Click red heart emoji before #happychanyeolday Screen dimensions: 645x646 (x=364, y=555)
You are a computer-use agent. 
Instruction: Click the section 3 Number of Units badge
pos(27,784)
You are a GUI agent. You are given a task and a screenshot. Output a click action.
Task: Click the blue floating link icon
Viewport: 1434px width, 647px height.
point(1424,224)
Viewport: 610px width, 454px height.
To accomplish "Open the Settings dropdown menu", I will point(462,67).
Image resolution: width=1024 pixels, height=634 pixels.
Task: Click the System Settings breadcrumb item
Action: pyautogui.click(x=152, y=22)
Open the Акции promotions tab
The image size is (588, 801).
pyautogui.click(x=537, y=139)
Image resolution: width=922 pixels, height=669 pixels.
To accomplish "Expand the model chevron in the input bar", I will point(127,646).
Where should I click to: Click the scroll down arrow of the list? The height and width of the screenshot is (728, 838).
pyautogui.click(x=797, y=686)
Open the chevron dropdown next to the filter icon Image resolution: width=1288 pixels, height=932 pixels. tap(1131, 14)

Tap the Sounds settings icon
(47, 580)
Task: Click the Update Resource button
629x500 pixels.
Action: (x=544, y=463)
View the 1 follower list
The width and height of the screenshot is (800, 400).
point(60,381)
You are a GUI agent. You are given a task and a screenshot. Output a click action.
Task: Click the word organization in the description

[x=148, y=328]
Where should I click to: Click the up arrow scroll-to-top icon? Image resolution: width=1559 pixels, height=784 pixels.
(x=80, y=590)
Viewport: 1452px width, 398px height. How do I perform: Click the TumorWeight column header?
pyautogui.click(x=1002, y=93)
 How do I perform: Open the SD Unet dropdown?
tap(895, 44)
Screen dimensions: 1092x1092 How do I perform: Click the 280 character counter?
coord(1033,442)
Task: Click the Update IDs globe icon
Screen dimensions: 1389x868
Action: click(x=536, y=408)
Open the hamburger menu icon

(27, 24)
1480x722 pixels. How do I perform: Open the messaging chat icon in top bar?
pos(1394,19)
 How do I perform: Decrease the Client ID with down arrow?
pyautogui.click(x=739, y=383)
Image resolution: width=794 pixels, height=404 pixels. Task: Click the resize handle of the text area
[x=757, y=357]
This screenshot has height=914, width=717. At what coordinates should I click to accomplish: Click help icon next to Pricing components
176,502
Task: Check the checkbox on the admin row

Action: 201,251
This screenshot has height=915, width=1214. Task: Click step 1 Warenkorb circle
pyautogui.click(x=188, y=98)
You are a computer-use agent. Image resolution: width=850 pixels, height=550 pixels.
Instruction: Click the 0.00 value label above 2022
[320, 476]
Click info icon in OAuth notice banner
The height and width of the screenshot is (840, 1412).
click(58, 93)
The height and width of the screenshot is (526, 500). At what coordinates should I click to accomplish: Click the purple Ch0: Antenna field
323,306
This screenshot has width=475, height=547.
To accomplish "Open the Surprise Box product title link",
□ □ □
TASK INSTRUCTIONS ▸ Count the lines in the records above that contain the word "link", and give only the number.

PROBLEM SOLUTION ▸ 2